The Intellect Women in IT Forum,supported by DTI, was set up to encourage more women into the IT industry, and once in it, to stay in it. The Forum has over 100 members from the Private and Public sectors, networking groups and academia. Since early 2003 the Forum has had two strands of activity – a research programme and a series of sessions to share best practice and ideas about how to recruit, motivate and retain women in the IT industry. Specifically we have been focusing on the emerging issue that women tend to leave the IT industry when they are in their 40s and 50s, and we would like to understand this issue more in order to address it.
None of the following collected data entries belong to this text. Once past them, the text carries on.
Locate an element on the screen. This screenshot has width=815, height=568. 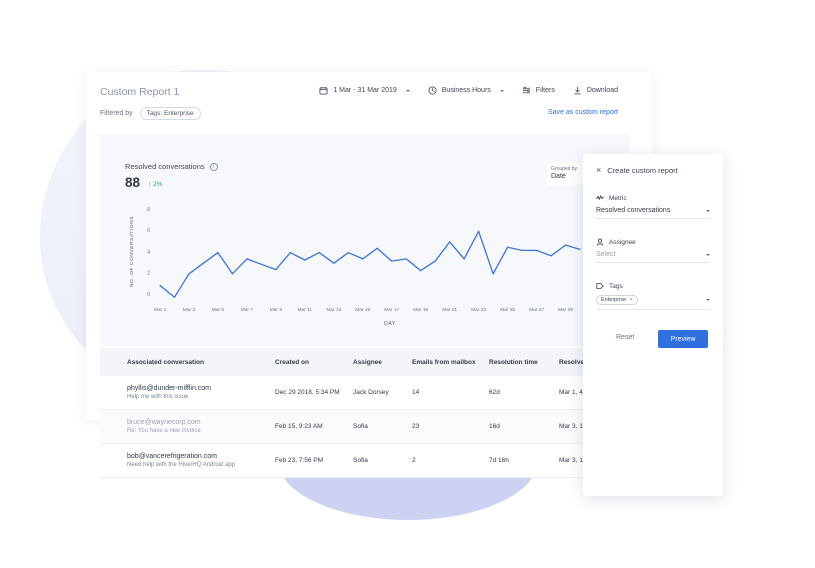
chevron-down-icon is located at coordinates (708, 210).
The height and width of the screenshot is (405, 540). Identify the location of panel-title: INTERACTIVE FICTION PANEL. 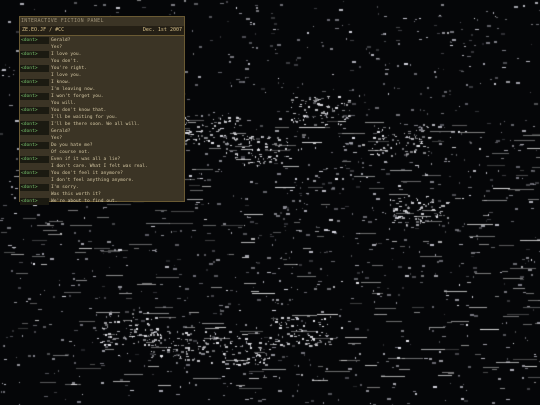
(62, 21).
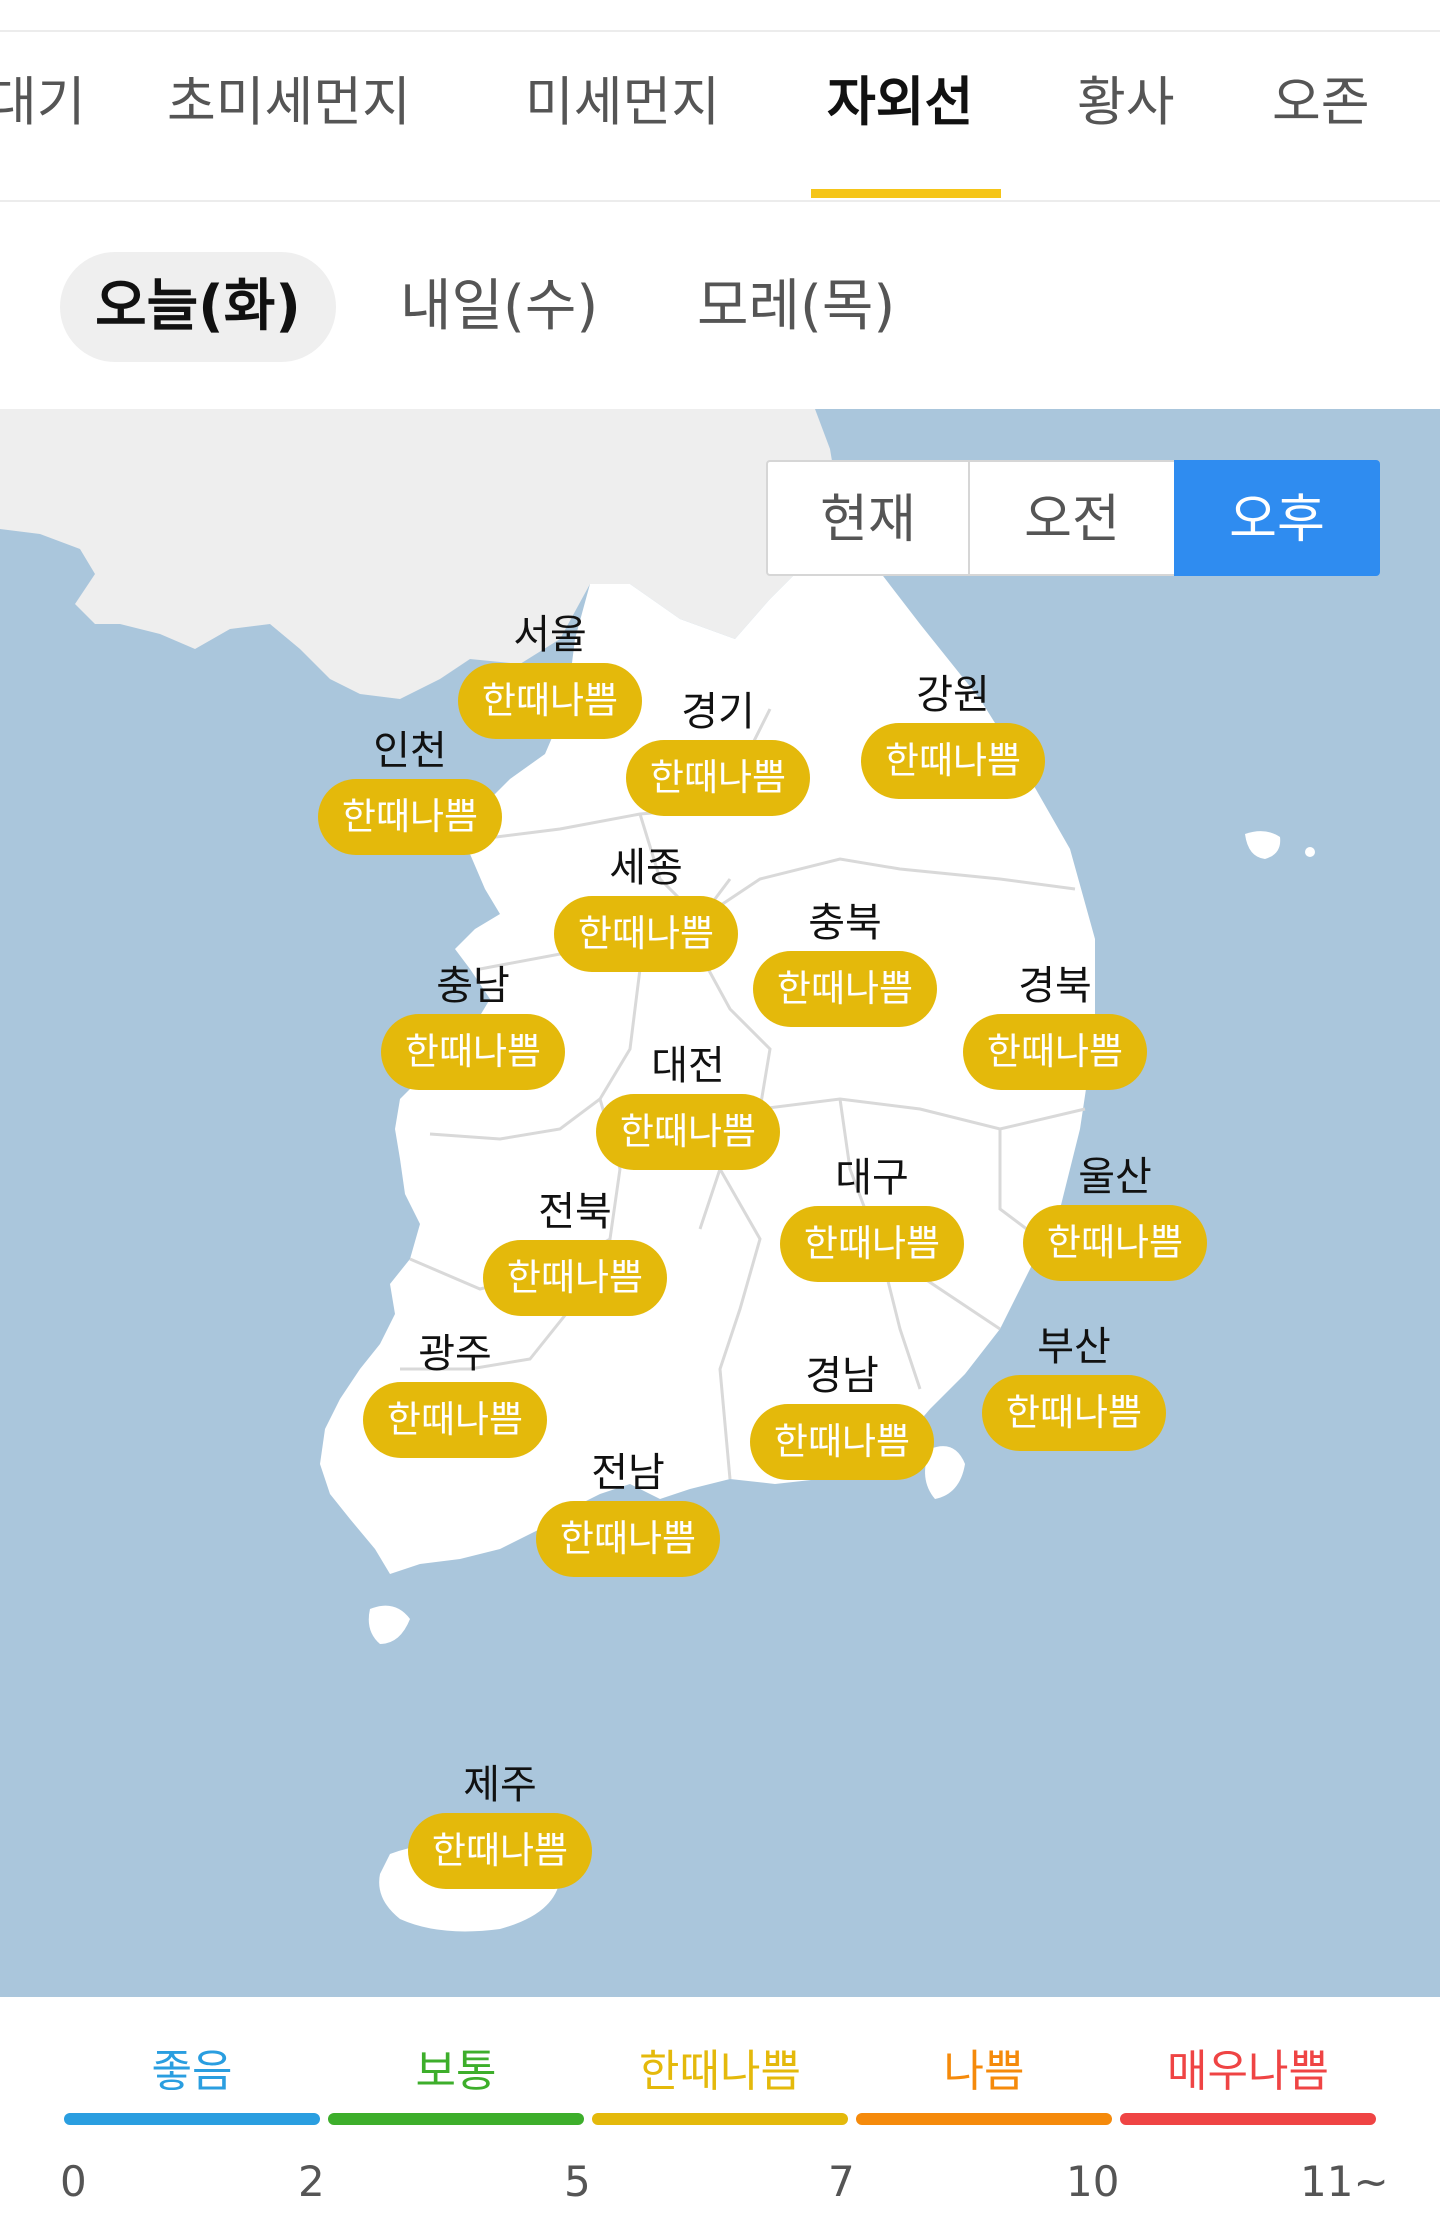 The height and width of the screenshot is (2231, 1440). Describe the element at coordinates (499, 307) in the screenshot. I see `day-tomorrow-button: 내일(수)` at that location.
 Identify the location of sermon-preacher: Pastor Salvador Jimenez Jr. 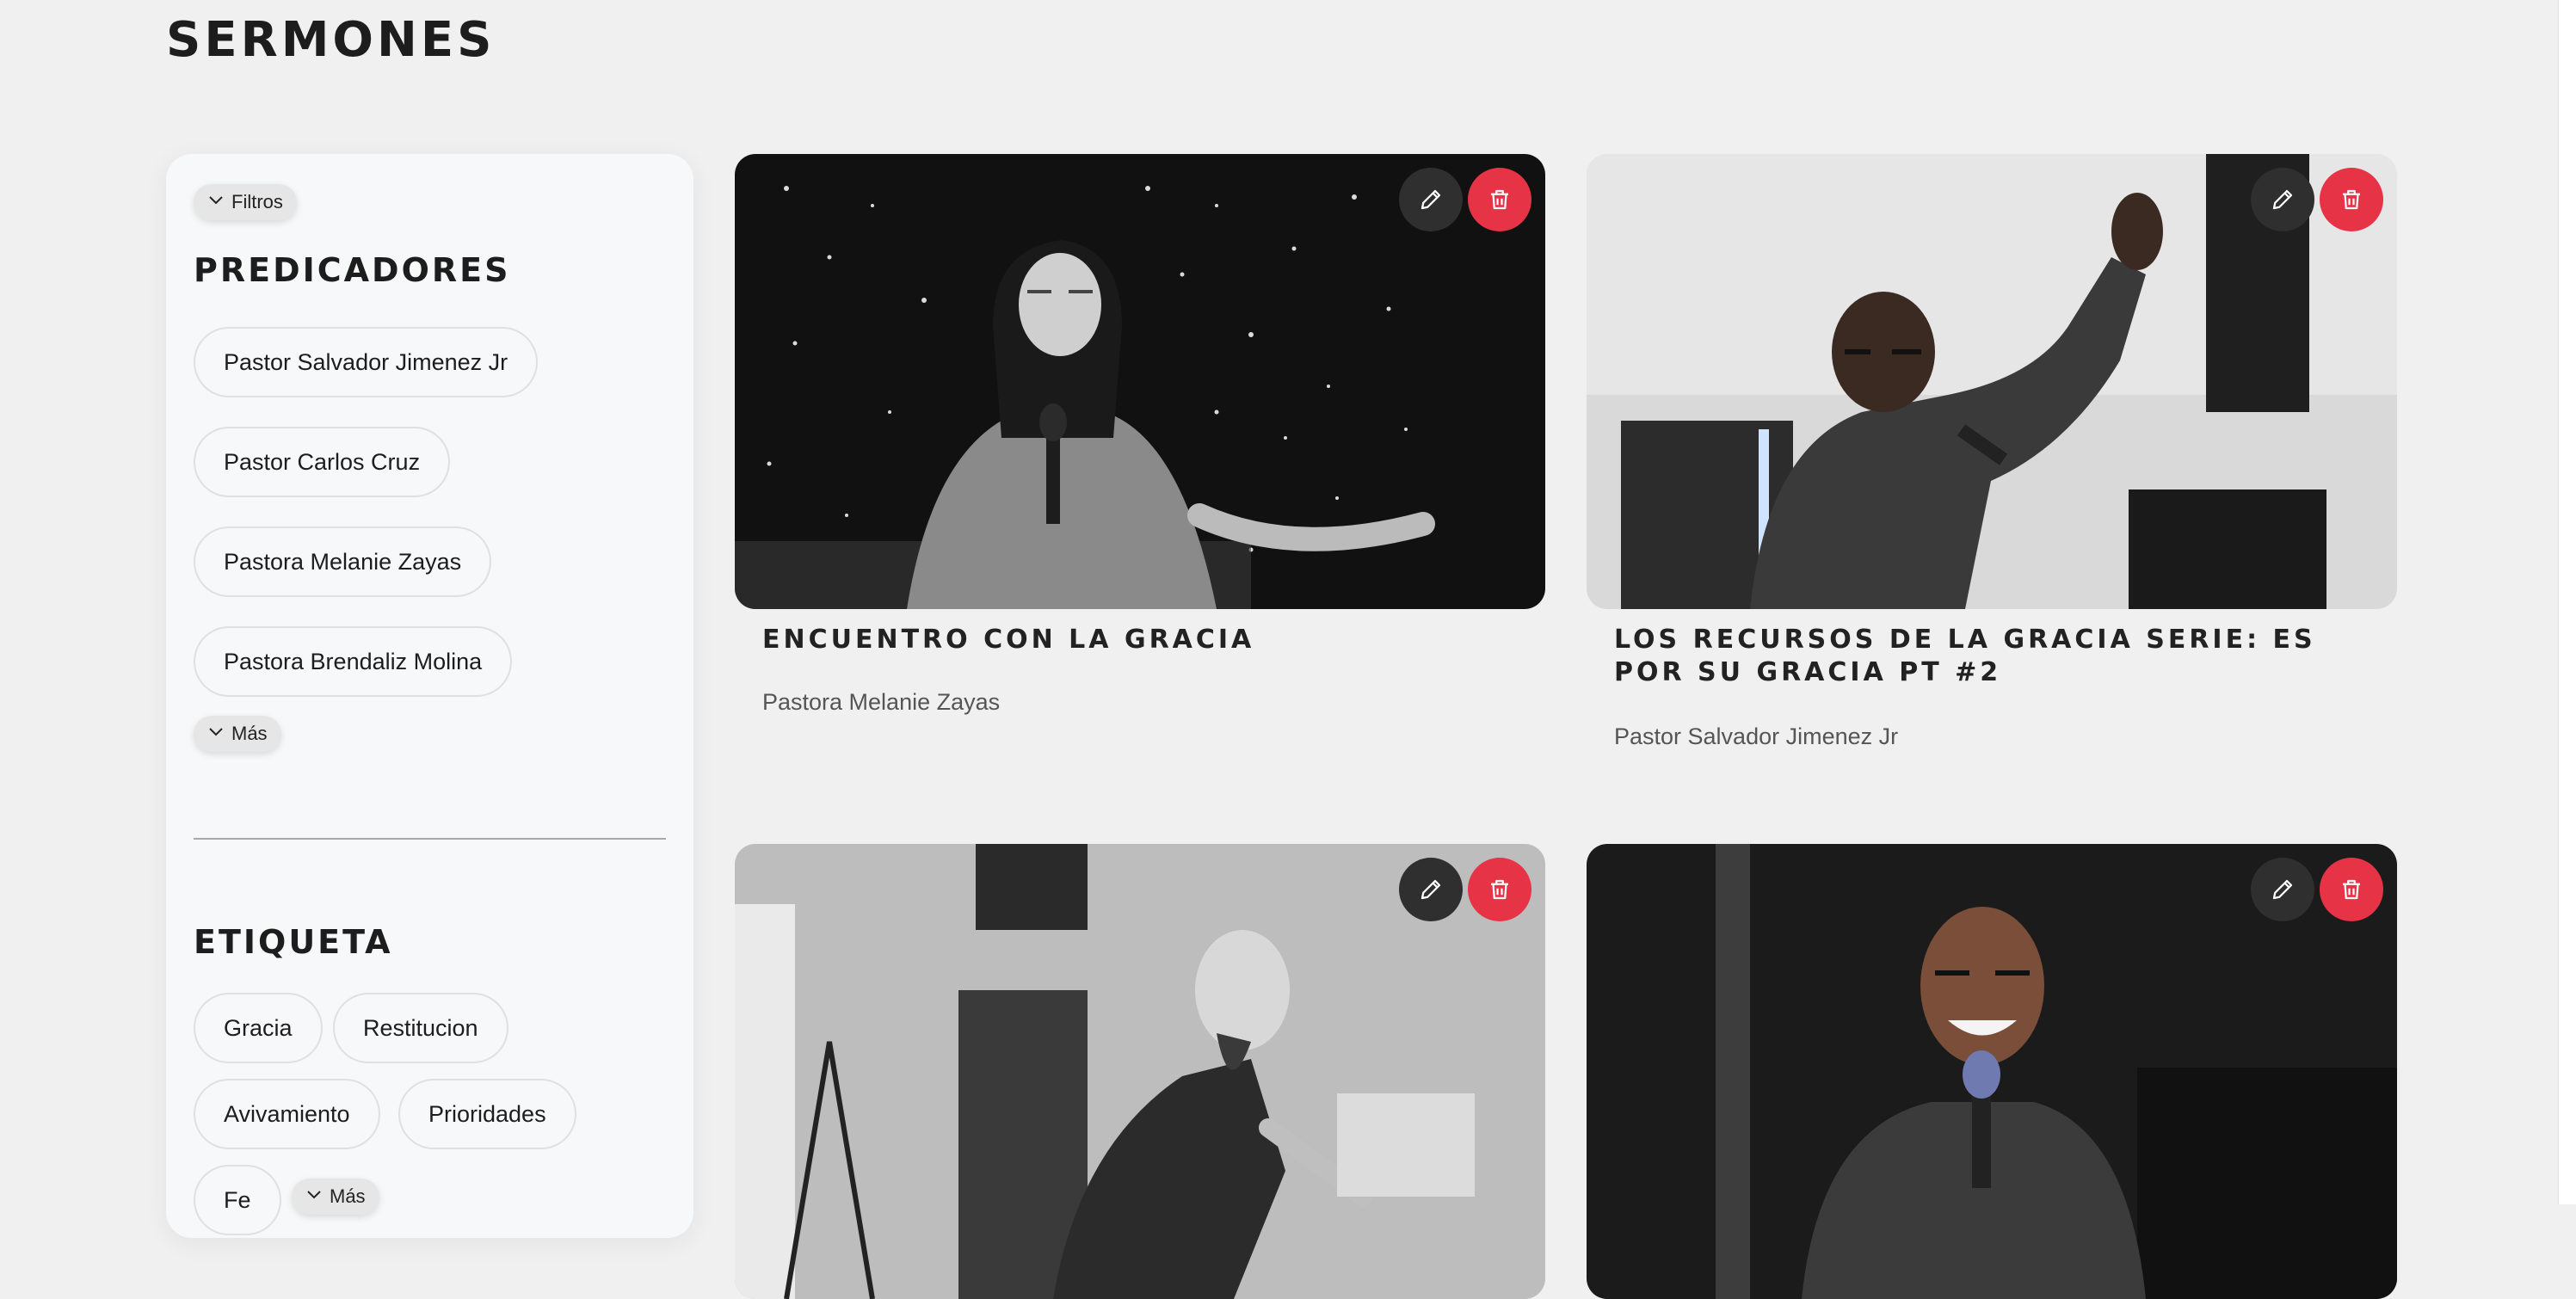
(1757, 736).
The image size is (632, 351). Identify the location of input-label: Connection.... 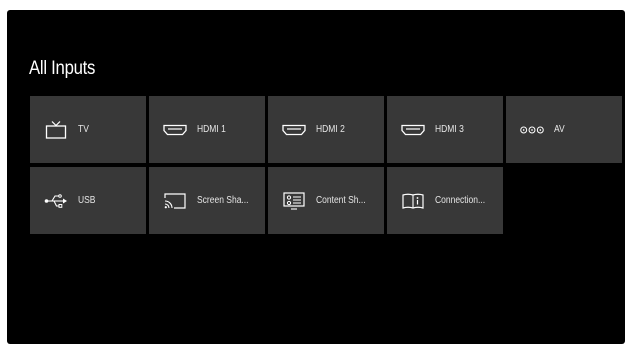
(460, 200).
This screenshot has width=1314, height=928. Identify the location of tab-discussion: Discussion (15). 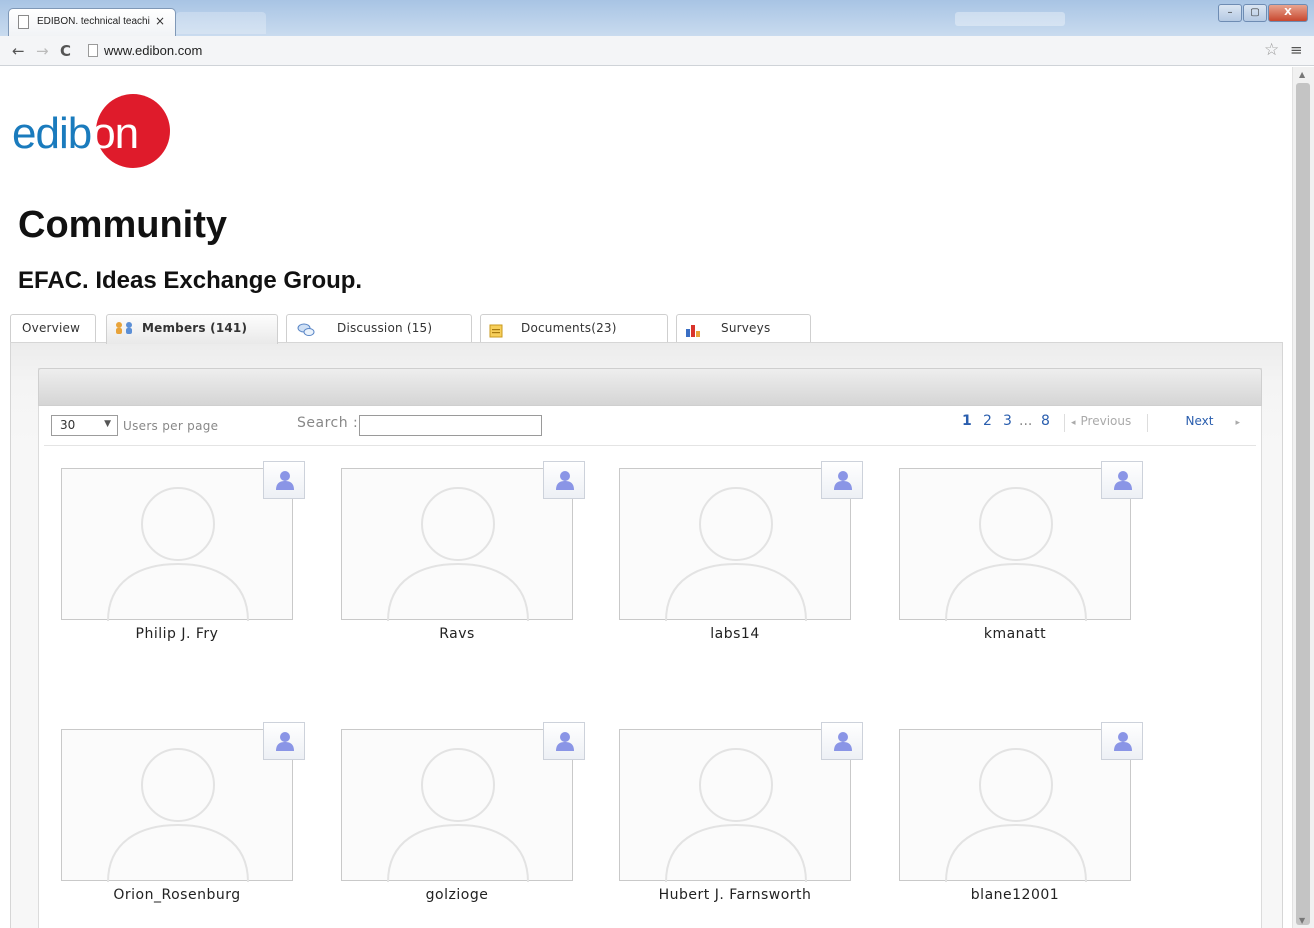
(379, 328).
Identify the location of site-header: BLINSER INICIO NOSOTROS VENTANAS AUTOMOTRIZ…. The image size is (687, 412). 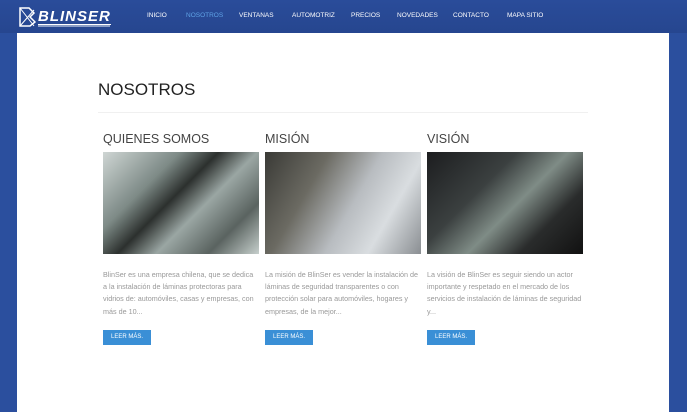
(344, 16).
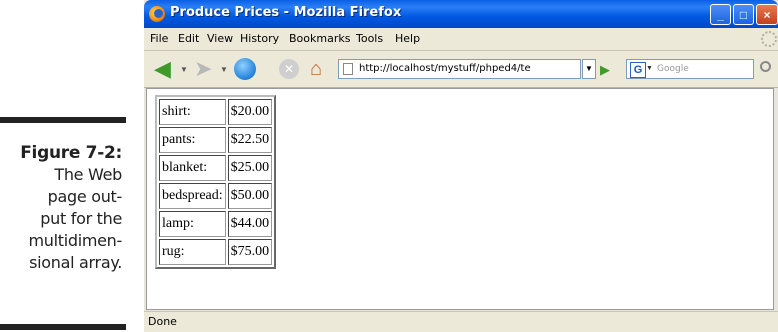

This report is the outcome of the first phase of our research project. One of the issues about increasing the number of women in IT concerns the availability of published data. Another is the lack of a ‘business case for diversity’ – the hard financial case which clearly demonstrates the link between effective diversity strategies and programmes, and increased women in the workforce, and the profitability of organisations. We wanted to gather together in one place and summaries as much of the existing body of knowledge about women in IT as possible. We also wanted to take a hard look at the issue about creating a viable case study and better understand the issues.
For the first time, in this report, we are able to see the breadth of work that has been undertaken and is still in progress on this subject. That is both welcome and positive. It is clear that there is a great deal of interest in the subject, in the private and public sectors, and in academia.
We are also able to understand with more clarity the issues around creating available business case for diversity. Examples have explored, and explain, the reasons why it is hard to collect hard data, translate it into a business case, and relate it to the bottom line of a specific business.
In undertaking this piece of research two follow on actions have emerged. Firstly the DTI have a benchmarking service which at the moment is used to benchmark the financial viability of companies against peer companies, and also to benchmark them as ‘high performance’ companies. We are now starting a series of pilots, using this benchmarking service, to see if there is a correlation between strong financial performance and a diverse culture. Additionally, Examples have started work on a Diversity Assessment Model, which aims to identify the data points required to build the business case for diversity. We will be tracking these follow on actions through the Women in IT Forum during 2005.
The second phase of our research programme with Examples is to gather more evidence about why women leave the IT industry in their 40s and 50s. Anecdotally we believe it is to do with culture – women tend to leave the IT industry for environments where they have more control, or more flexibility, or working hours can be managed more easily. During phase two of our research programme we hope to gather more evidence in order to put forward a set of recommendations which will retain women for longer in the IT workforce in the UK.